§ Metin alıntısı
►

Mısır’da çıkarılan Kürdistan Gazetesi, Osmanlı’nın basıkları nedeniyle 6’ncı sayısından itibaren Cenevre’de çıkarılmaya başlandı. Kürtçe, Kürtçe-Türkçe olmak üzere çıkarılan gazeteye dönük baskılar nedeniyle 20-23 arası sayıları Londra, 24-29 arası sayıları Folkston’da, 30 ile 31 sayıları ise tekrardan Cenevre’de yayınlandı. Osmanlı tarafından yasaklanan gazete, gizli yollardan Kürt bölgelerinin yanı sıra Şam-Adana yörelerinde ve Avrupa’da dağıtıldı. Kürdistan gazetesinin yayında olduğu sürede Bedirxan ailesi tarafından ayrıca Ummid gazetesi çıkarıldı. Mısır’da faaliyet yürüten gazete, 15 günde bir yayınlanırken, gazete duruşunu “Milletin dertlerini dillendirmeye hizmet eden gazete, millet ve memleket hizmetindedir” şeklinde ifade etti.

İlk olma özelliği taşıdı

Osmanlı’da 23 Temmuz 1908’de 2’nci Meşrutiyetin ilanıyla birlikte örgütlenme, basın ve yayın alanında kısmı özgürlük ortamının meydana gelmesiyle birlikte İstanbul’da faaliyet yürüten Kürd Teavün ve Terakki Cemiyeti tarafından 9 Kasım 1908’de “Kürd Teavün ve Terakki Gazetesi” yayım hayatına başladı. Gazete, Kürdistan gazetesinden farklı olarak Kurmancî ve Soranî lehçeleriyle çıktı ve ilk olma özeliği taşıdı.

Şark ve Kürdistan

Öte taraftan 20 Kasım 1908’de İstanbul Cağaloğlu’nda “Şark ve Kürdistan” gazetesi yayın hayatına başladı. Haftada iki kez yayınlanan ve her sayısının dört sayfadan oluşan gazetenin bünyesinde Kürdistan’ın durumu, Bosna Hersek ve oradaki Kürtler ile ilgili meselelere yer verdi. Gazetenin ilk sayısında Malatyalı Bedrî, “Zavallı Kürtlerle Ermeni Vatandaşlar” başlıklı yazısında, “Kürt, Ermeni ve diğer uluslar birbirimize kardeş nazarıyla bakıyoruz” şeklinde ifadelere yer verdi. Kaç sayı çıkarıldığı bilinmese de gazetenin üç sayısı mevcut. Bu sayılarda Said-î Kurdî’nin yazılarına da yer verildi. İlk sayıda yer alan yazısında Kürtlerin temel haklarına ve Kürtçe eğitime yönelik uyarılarda bulunan Kurdî, II. Abdülhamid yönetimi tarafından sert tepki ile karşılandı. Kurdî, bu nedenle tımarhaneye konuldu.

◄

§ Kısa görev 1
Kürt basını metnine dayanarak Said-î Kurdî'nin neden tımarhaneye konulduğunu bir ila üç cümleyle açıklayın.
Satırların Kürt basını metniyle hiçbir bağlantısı yoktur.

§ Gösterilen satırlar
►

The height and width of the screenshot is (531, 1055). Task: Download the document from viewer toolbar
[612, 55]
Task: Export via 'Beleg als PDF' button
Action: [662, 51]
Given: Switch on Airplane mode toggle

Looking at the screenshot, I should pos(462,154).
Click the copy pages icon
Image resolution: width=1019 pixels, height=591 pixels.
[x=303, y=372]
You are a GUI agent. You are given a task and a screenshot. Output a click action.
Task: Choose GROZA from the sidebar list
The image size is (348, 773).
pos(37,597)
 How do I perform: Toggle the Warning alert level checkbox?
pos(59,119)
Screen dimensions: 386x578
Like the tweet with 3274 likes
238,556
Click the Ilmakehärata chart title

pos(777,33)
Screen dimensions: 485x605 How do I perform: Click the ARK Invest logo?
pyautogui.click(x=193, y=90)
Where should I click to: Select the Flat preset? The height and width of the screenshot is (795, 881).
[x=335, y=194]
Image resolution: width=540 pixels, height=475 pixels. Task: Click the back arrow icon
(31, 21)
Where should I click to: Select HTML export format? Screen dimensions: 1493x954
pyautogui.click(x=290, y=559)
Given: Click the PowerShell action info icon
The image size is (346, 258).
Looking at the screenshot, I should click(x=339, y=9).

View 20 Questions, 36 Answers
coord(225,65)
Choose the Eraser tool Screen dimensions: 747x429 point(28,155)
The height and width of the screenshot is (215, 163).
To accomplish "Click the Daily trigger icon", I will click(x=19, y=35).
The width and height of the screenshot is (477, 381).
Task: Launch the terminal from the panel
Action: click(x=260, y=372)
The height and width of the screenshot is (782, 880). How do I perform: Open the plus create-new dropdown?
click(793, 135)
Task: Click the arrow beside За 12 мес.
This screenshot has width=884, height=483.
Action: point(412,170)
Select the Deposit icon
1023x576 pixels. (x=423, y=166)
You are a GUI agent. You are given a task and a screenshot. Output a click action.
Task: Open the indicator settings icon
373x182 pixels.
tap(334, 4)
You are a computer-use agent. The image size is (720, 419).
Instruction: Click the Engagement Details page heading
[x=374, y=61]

◄

§ Kısa görev 2
Satırlarda "The height and width of the screenshot is (782, 880)." ifadesini içeren satırla başlayıp satırların sonuna kadar süren bölümde "screenshot" sözcüğünü "screen capture" ile değiştirin. Yalnızca bu bölümü, başka hiçbir şeyi değiştirmeden yeniden yazın.

§ Tam yanıt 1
Said-î Kurdî, Şark ve Kürdistan gazetesinin ilk sayısındaki yazısında Kürtlerin temel haklarına ve Kürtçe eğitime yönelik uyarılarda bulundu. Bu yazı II. Abdülhamid yönetimi tarafından sert tepkiyle karşılandı ve Kurdî bu nedenle tımarhaneye konuldu.

§ Tam yanıt 2
The height and width of the screen capture is (782, 880). How do I perform: Open the plus create-new dropdown?
click(793, 135)
Task: Click the arrow beside За 12 мес.
This screen capture has width=884, height=483.
Action: point(412,170)
Select the Deposit icon
1023x576 pixels. (x=423, y=166)
You are a GUI agent. You are given a task and a screen capture. Output a click action.
Task: Open the indicator settings icon
373x182 pixels.
tap(334, 4)
You are a computer-use agent. The image size is (720, 419).
Instruction: Click the Engagement Details page heading
[x=374, y=61]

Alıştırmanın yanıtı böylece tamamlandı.